Le Tribunal de commerce de Cannes, statuant le 10 mars 2025, a examiné une demande en fixation de créance dans le cadre d’une procédure collective. Un créancier avait assigné le débiteur et son mandataire judiciaire suite à une ordonnance du juge-commissaire. Les défendeurs soulevaient l’irrecevabilité de l’action au fondement des articles L. 622-21 et L. 622-22 du code de commerce. Le tribunal a rejeté cette exception et a reconnu l’existence de la créance litigieuse, condamnant les défendeurs aux dépens.

La recevabilité de l’action en fixation de créance

La distinction entre action en paiement et vérification du passif

Le tribunal écarte l’exception d’irrecevabilité en distinguant deux procédures. Les défendeurs invoquaient l’interdiction des actions en paiement postérieures au jugement d’ouverture. Cependant, le juge retient que la présente assignation s’inscrit dans le cadre spécifique de la vérification des créances. Elle fait suite à une ordonnance du juge-commissaire statuant sur une contestation. Ainsi, les articles L. 622-21 et L. 622-22, relatifs à des procédures autonomes, ne sont pas applicables. Le tribunal précise que la demande vise uniquement la fixation de la créance au passif et non une condamnation au paiement.

La régularité de la saisine suite à l’invitation du juge-commissaire

Le tribunal valide la saisine en se fondant sur l’article R. 624-5 du code de commerce. L’ordonnance du juge-commissaire, bien qu’imprécise, renvoyait expressément à cet article. Le créancier a donc régulièrement saisi la juridiction compétente pour trancher la contestation. Cette analyse rejoint une jurisprudence récente qui précise le rôle du juge-commissaire. « L’article R.624-5 du même code précise que lorsque le juge commissaire se déclare incompétent ou constate l’existence d’une contestation sérieuse, il renvoie par ordonnance spécialement motivée les parties à mieux se pourvoir » (Cour d’appel, le 5 mars 2025, n°24/00494). La décision confirme ainsi l’autonomie procédurale de la phase de vérification du passif.

La preuve de l’existence et du montant de la créance

L’admission de la preuve par tous moyens en matière commerciale

Sur le fond, le tribunal rappelle le principe de la liberté de la preuve en matière commerciale. Il appartient au créancier de rapporter tout élément attestant de sa créance. Face aux affirmations du débiteur niant tout accord, le juge procède à une appréciation souveraine des éléments produits. Il constate que le débiteur ne produit aucune preuve contraire et se contente de contester la force probante des pièces adverses. Cette approche confirme la large marge d’appréciation laissée au juge du fond pour établir la réalité des obligations commerciales.

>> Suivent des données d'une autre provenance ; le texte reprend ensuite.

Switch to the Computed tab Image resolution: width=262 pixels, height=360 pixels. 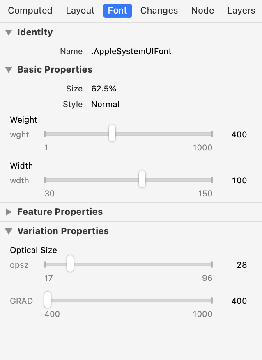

L’appréciation souveraine des éléments de preuve produits

Le tribunal retient un faisceau d’indices concordants pour établir la créance. Bien que les devis ne soient pas signés, le paiement d’acomptes conformes démontre leur acceptation tacite. La facture définitive, partiellement payée, n’a jamais été contestée avant la procédure collective. Des échanges par SMS attestent de la reconnaissance de la dette et des démarches pour obtenir un financement. Enfin, des plans, des photos de chantier et le site internet du débiteur prouvent l’exécution des travaux. Cette motivation illustre comment un juge peut reconstituer une relation commerciale informelle à partir d’éléments multiples et non formels.

Source : Cour de cassation – Base Open Data « Judilibre » & « Légifrance ».